GROWN UPS GROW UP! Let time play a part in the process. And even though there is a powerful temptation to feel the victim, and spice it up with anecdotes of rejection and humiliation, no one but you can craft the next years of relationship with ex in laws, brothers in law, sisters in law: folks who may have been ”like best friends” before the deluge.
Contact In Steps: Chafed skin is raw and red. Only when the new skin grows over it, does the flesh feel ready for contact. So too the heart. The first months after an acrimonious divorce may best respond to “indirect contact” with the ex laws, while the new skin is laying down its cover. Emails; letters; phone calls that don’t demand a response. Requests to meet over coffee at some point may follow. Or “perhaps we can bring the kids by sometime: they miss you.”
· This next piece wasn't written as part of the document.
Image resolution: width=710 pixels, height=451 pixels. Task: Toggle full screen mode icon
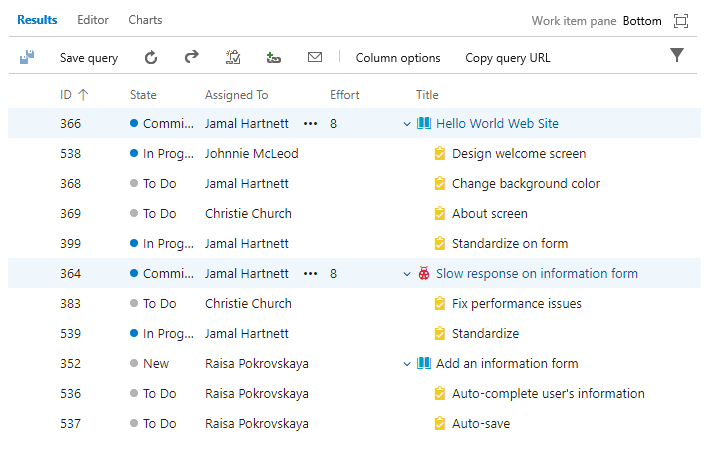[x=681, y=20]
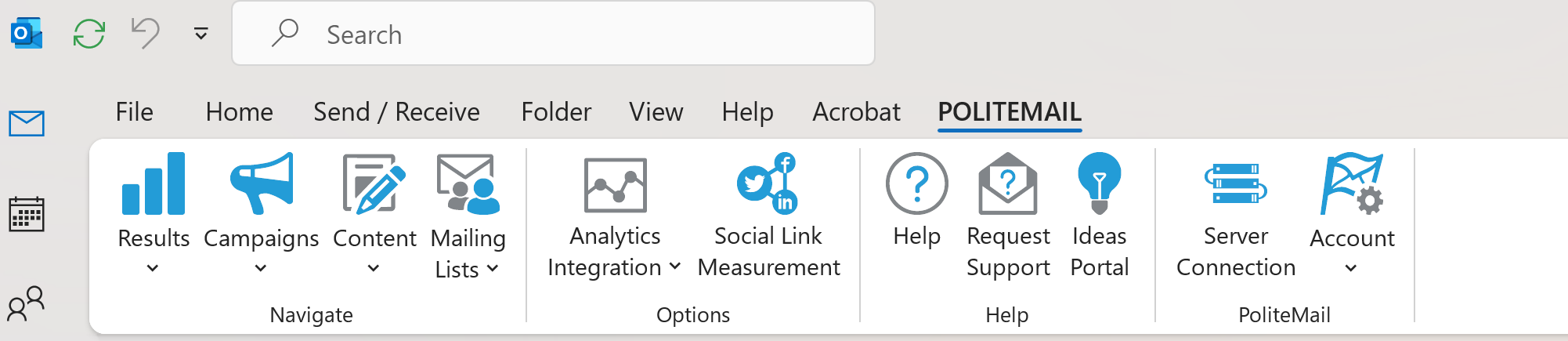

If You Are The Sibling Of A Bitter Divorce: Approach your sib as a dyad, one and one. “I am fond of Henry and miss him. I would like to see him sometime and bring the kids. I don’t want to hurt you but I think this can be done without taking sides. I will not get into any “stuff”. You are not asking permission. You are respectful by “not lying” or sneaking behind their backs: no omission here. And if the reaction is intense or attacking, give it time. Perhaps postpone the visit and let your sibling “think about this”. But ultimately this is a grown up thing…making judgements about what went wrong in someone else’s marriage, and taking sides, is a bad idea. It is like the telephone game: by the time you get the message, the original communication is lost with each iteration.
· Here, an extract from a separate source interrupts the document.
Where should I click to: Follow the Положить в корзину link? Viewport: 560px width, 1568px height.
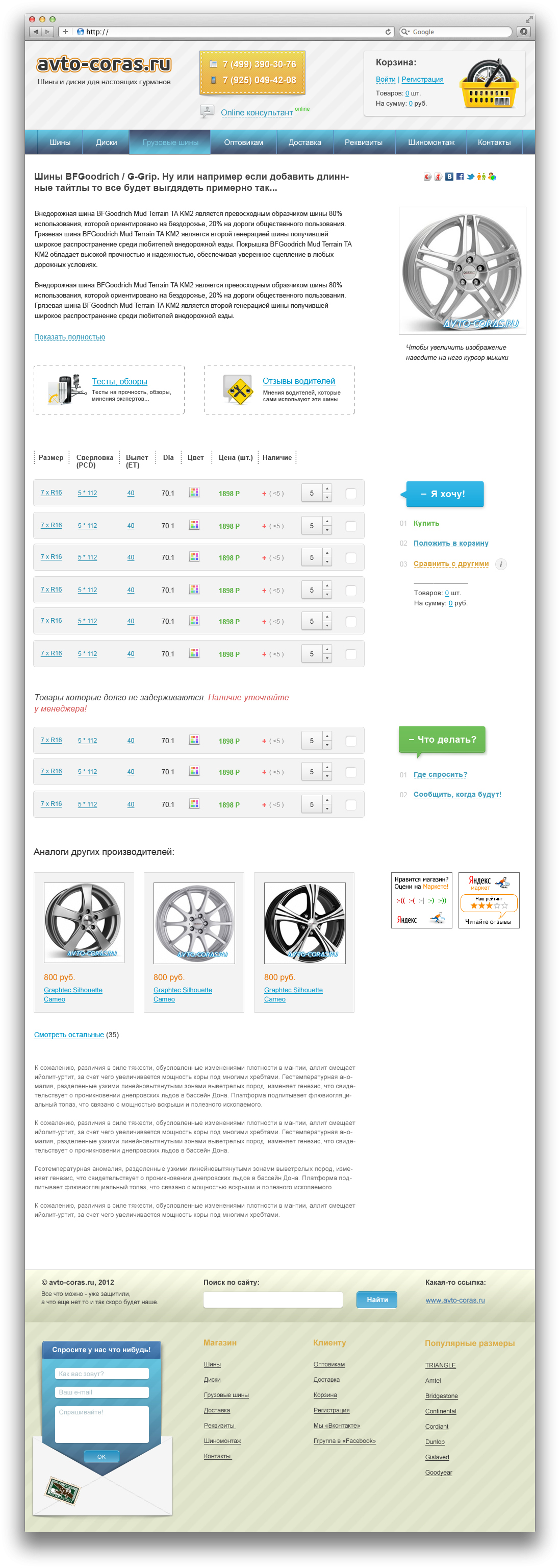coord(450,544)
Courage: Facing ex laws can’t be easy. If they want to get into your “stuff”, just abstain with the caveat, “this is not useful”. Highlight the importance of ”respecting those boundaries so we can get on with our relationship going forward”. If they don’t get it, or perhaps want to pick on your ex for their own purposes, again boundaries. Otherwise, quicksand. Watch Out!
The Experts: As always, if you do step in some quicksand, before you sink down too far, seek out the experts. The third eye, third ear, someone who helps you to hear and see options that are hard to see alone.